* Extrait de la page:
"""

53. Par ailleurs, toute approche supposant la modification de la doctrine Shevill e.a. doit nécessairement tenir compte d’un impératif de neutralité technologique. En d’autres termes, les réponses de la Cour aux problèmes d’interprétation causés par l’apparition d’Internet ne doivent pas non plus se focaliser à l’excès sur ce support, sous peine de se voir démenties par les avancées technologiques, ou face au risque de conduire à des différences de traitement en fonction d’un critère qui peut s’avérer arbitraire, comme l’est l’utilisation d’une technologie précise (36). Bien qu’Internet pose assurément le conflit entre la liberté d’information et le droit à l’image dans des termes très particuliers, la solution proposée par la Cour doit, dans la mesure du possible, être applicable à tous les médias, quel que soit le support sur lequel ils s’expriment (37). Cette conclusion est encore renforcée si l’on observe que, à l’heure actuelle, on ne trouve presque pas de médias qui n’ont pas d’édition électronique diffusée sur Internet, en particulier pour ce qui concerne la presse quotidienne d’une certaine importance. Les contenus d’information sont fongibles et passent d’un support à l’autre. Par conséquent, la détermination du for compétent doit se faire au moyen de critères qui tiennent compte des atteintes provoquées simultanément, par exemple, par un média imprimé et par une page Internet (38).
54. Nous considérons à ce stade qu’il est possible de donner une réponse qui adapte l’arrêt Shevill e.a. et soit, en même temps, technologiquement neutre. Selon nous, la réponse ne se trouve pas dans une approche radicalement nouvelle de la jurisprudence précitée. Au contraire, nous estimons que la réponse donnée par la Cour en 1995 demeure valable aujourd’hui dans les hypothèses de «diffamation internationale» où le support de l’information est un média imprimé. Il suffirait d’ajouter un critère de rattachement supplémentaire à ceux qui ont alors été prévus, sans qu’il soit en outre nécessaire de restreindre spécifiquement l’hypothèse aux dommages causés par le biais d’Internet.

"""

* Les données:

"""

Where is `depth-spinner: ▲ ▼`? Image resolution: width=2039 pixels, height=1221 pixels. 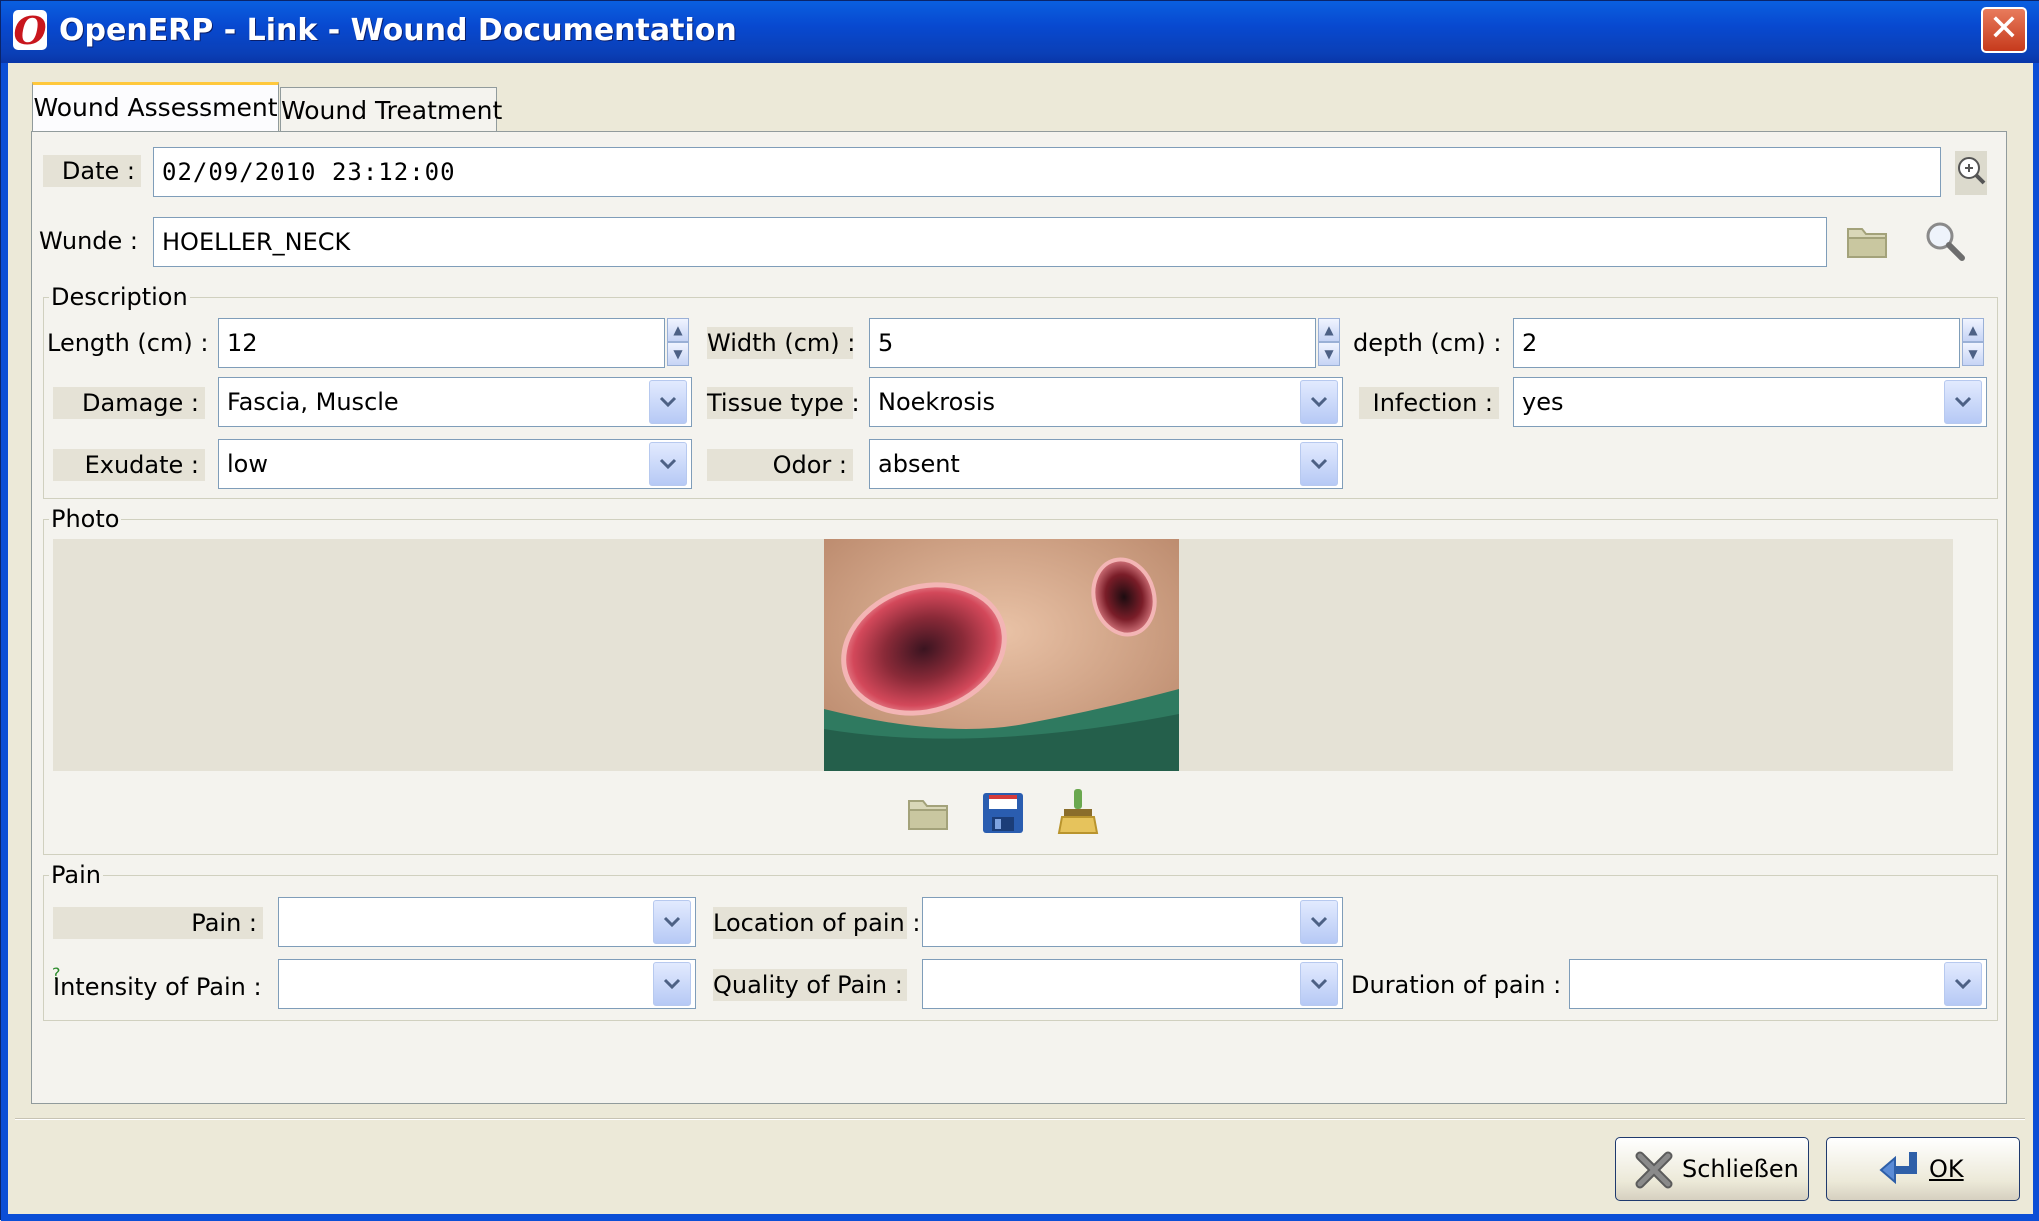
depth-spinner: ▲ ▼ is located at coordinates (1973, 343).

"""

* Consigne de travail 1:
Résumez en deux phrases l'extrait sur la doctrine Shevill.
* Consigne de travail 2:
Poursuivez l'extrait sur la doctrine Shevill à partir de sa dernière phrase.

* Résultat de l'exercice 1:
Toute modification de la doctrine Shevill doit respecter un impératif de neutralité technologique, car les contenus d'information passent d'un support à l'autre et presque tous les médias ont une édition électronique diffusée sur Internet. L'arrêt Shevill peut être adapté sans approche radicalement nouvelle, en ajoutant un critère de rattachement supplémentaire sans le restreindre aux dommages causés par le biais d'Internet.

* Résultat de l'exercice 2:
D – Le «centre de gravité du conflit» comme critère supplémentaire de rattachement au for
55. L’arrêt Shevill e.a., répétons-le, prévoit deux fors possibles, au choix du titulaire du droit de la personnalité, en permettant à celui-ci de choisir entre le for de l’éditeur ou du défendeur et celui du ou des lieux où lui-même est connu. Comme nous l’avons déjà indiqué, cette approche est appropriée dans un nombre considérable de cas, qui ont déjà été exposés. Il s’ensuit que les critères de rattachement prévus par cette doctrine ne sont pas erronés en eux-mêmes, mais qu’il est tout à fait possible, et même nécessaire, de les compléter par un critère supplémentaire. Concrètement, nous estimons qu’il convient de formaliser et d’ajouter un critère supplémentaire de rattachement, selon lequel le «lieu où le fait dommageable s’est produit ou risque de se produire», au sens de l’article 5, point 3, du règlement n° 44/2001, serait aussi celui où se trouve le «centre de gravité du conflit» entre les biens et intérêts en cause.
56. L’atteinte aux droits de la personnalité par l’intermédiaire de médias sur Internet provoque une tension qui a déjà été expliquée aux points 42 à 44 des présentes conclusions. La difficulté supplémentaire réside dans le caractère transnational, voire tout simplement mondial, de cette tension, qui impose de chercher à déterminer des juridictions compétentes qui permettent d’équilibrer les droits et les intérêts en cause, aussi bien ceux du média que ceux des particuliers concernés. C’est pourquoi, en principe, un critère de rattachement possible pourrait être fondé sur l’accessibilité de l’information, ce qui permettrait ainsi un rattachement automatique à tous les États membres, puisque, en pratique, l’information supposée préjudiciable est accessible dans tous. Cependant, et ainsi que l’ont souligné tous les participants à la présente procédure, cette option donnerait immédiatement lieu à un phénomène de «forum shopping» intenable pour n’importe quel média présent sur Internet (39). De même, la gravité de l’atteinte que peut subir le titulaire du droit fondamental à la vie privée, qui constate que l’information qui porte atteinte à sa réputation est disponible en tout point du globe, contraste avec une solution qui fragmente son droit dans tous les États membres où il est connu (40).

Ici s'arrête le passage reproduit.